Terra Quantum plant Börsengang über SPAC

Das St.Galler Quantenunternehmen Terra Quantum strebt den Gang an die Börse an. Möglich werden soll dies über eine Fusion mit der US-Zweckgesellschaft Mountain Lake Acquisition Corp. II. Die geplante Transaktion bewertet das Unternehmen mit rund 3,25 Milliarden US-Dollar.
Die Parteien haben eine Absichtserklärung unterzeichnet. Der Abschluss der Transaktion ist jedoch an weitere Prüfungen sowie die Zustimmung der Aktionäre gebunden. Nach der Fusion soll Terra Quantum an der Nasdaq kotiert werden.
Mit dem Schritt will sich das Unternehmen zusätzlichen Zugang zu Kapital sichern. Dieses soll unter anderem in die Weiterentwicklung der Technologie sowie in internationale Expansion und mögliche Akquisitionen fliessen.
«Dieser Meilenstein ist ein bedeutender Schritt vorwärts in unserer Mission, praxistaugliche Quantenlösungen global verfügbar zu machen», wird CEO Markus Pflitsch zitiert. Die Partnerschaft mit der SPAC soll insbesondere die Skalierung und Marktdurchdringung beschleunigen.

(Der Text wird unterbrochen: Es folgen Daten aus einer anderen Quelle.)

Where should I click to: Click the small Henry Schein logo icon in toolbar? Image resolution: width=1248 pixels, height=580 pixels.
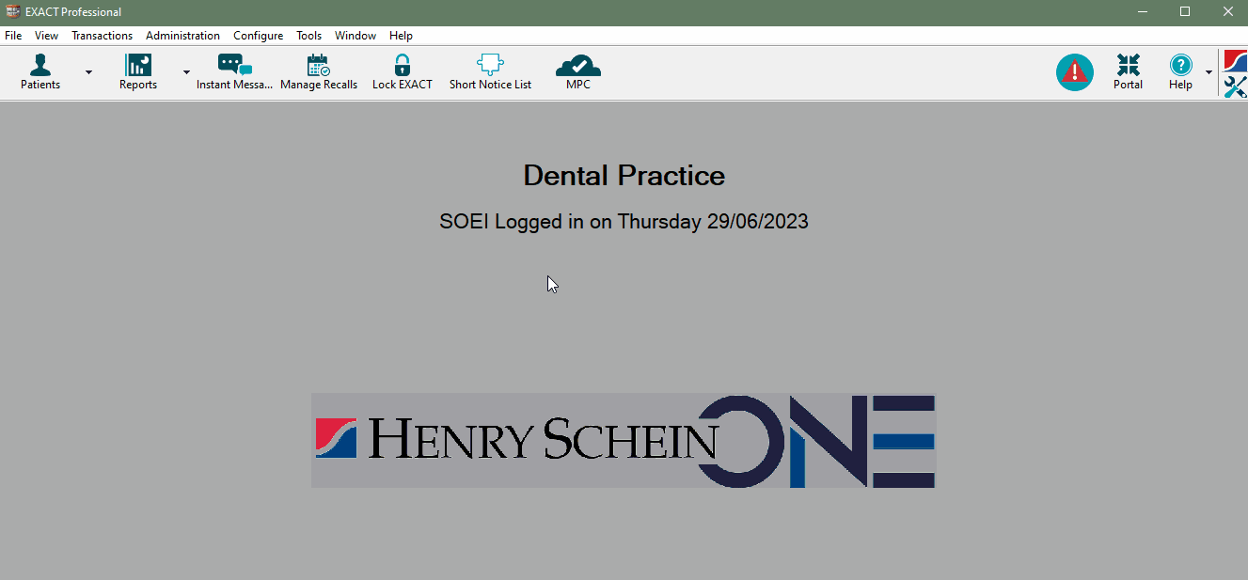tap(1235, 61)
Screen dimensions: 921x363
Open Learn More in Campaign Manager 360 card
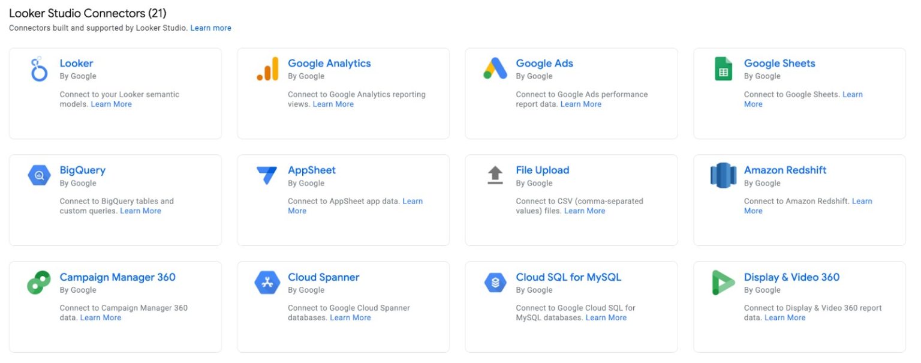tap(101, 318)
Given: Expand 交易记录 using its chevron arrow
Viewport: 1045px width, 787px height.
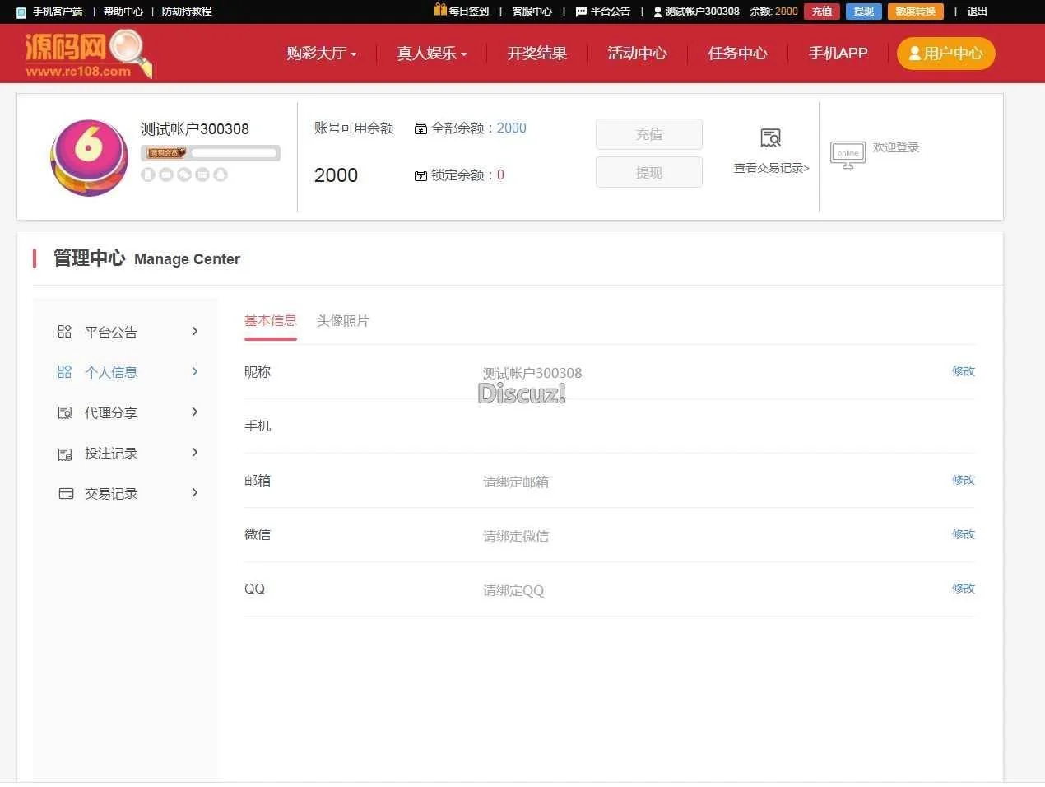Looking at the screenshot, I should [x=195, y=492].
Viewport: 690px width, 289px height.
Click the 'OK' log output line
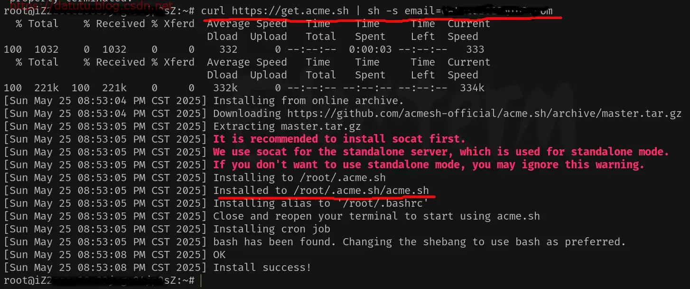[x=219, y=255]
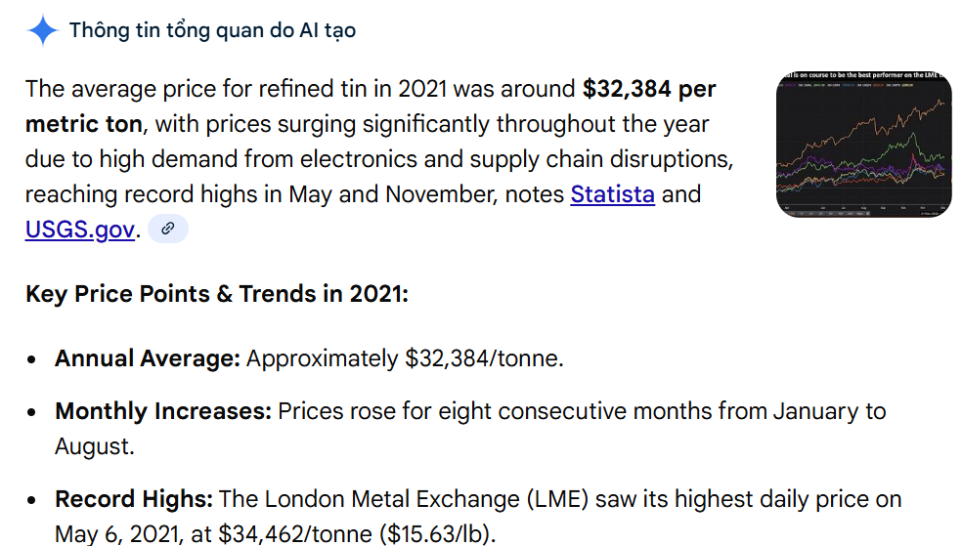Click the 'Annual Average:' bold label
The height and width of the screenshot is (546, 962).
pyautogui.click(x=148, y=358)
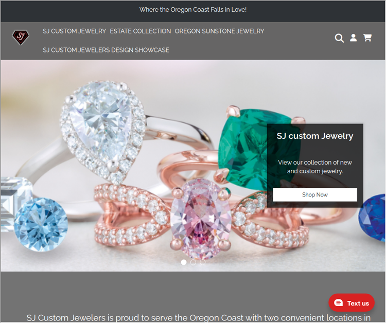Open the SJ Custom Jewelry menu
Image resolution: width=386 pixels, height=323 pixels.
point(74,31)

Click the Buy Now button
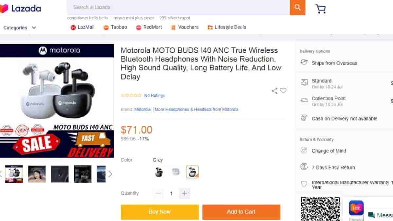(x=159, y=212)
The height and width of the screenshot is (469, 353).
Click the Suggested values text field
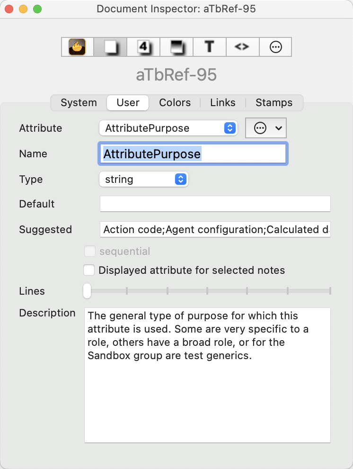[x=215, y=230]
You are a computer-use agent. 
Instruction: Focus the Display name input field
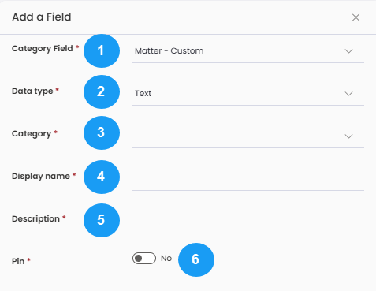[x=248, y=179]
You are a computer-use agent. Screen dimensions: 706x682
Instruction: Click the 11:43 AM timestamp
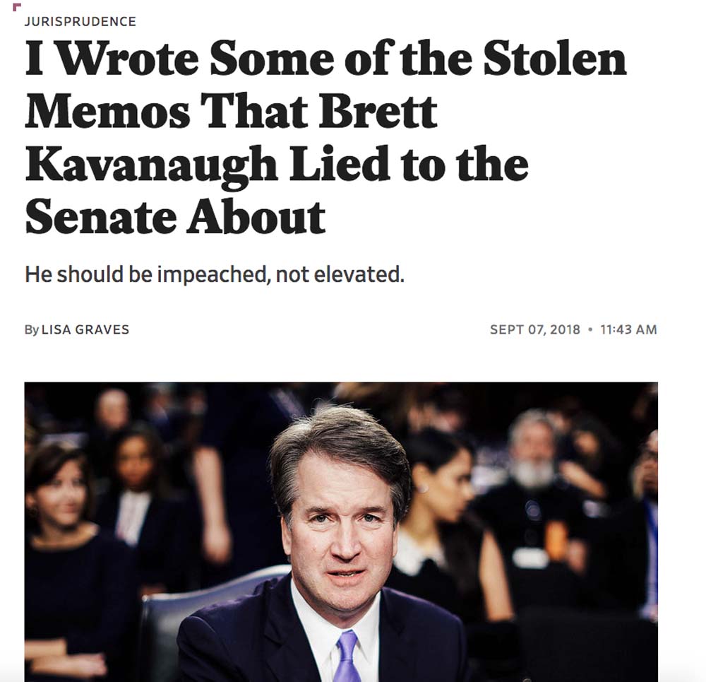point(628,329)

Terra Quantum entwickelt hybride Quantenlösungen, die klassische Rechenverfahren mit quantenbasierten Ansätzen kombinieren. Im Fokus stehen marktreife Anwendungen, etwa in den Bereichen Cybersicherheit, Finanzindustrie, Pharma oder Logistik. Ziel ist es, konkrete industrielle Einsatzmöglichkeiten zu schaffen und nicht auf langfristige Grundlagenforschung beschränkt zu bleiben.
Der geplante Börsengang erfolgt über eine SPAC-Struktur, die im Vergleich zu einem klassischen IPO als schneller und planbarer gilt. Gleichzeitig steht dieses Modell zuletzt stärker unter Beobachtung, insbesondere in Bezug auf Bewertungen und Transparenz.
Terra Quantum wurde 2019 gegründet und hat seinen Hauptsitz in St.Gallen. Das Unternehmen positioniert sich im wachsenden Markt für Quantencomputing als Anbieter anwendungsnaher Lösungen und baut seine internationale Präsenz kontinuierlich aus.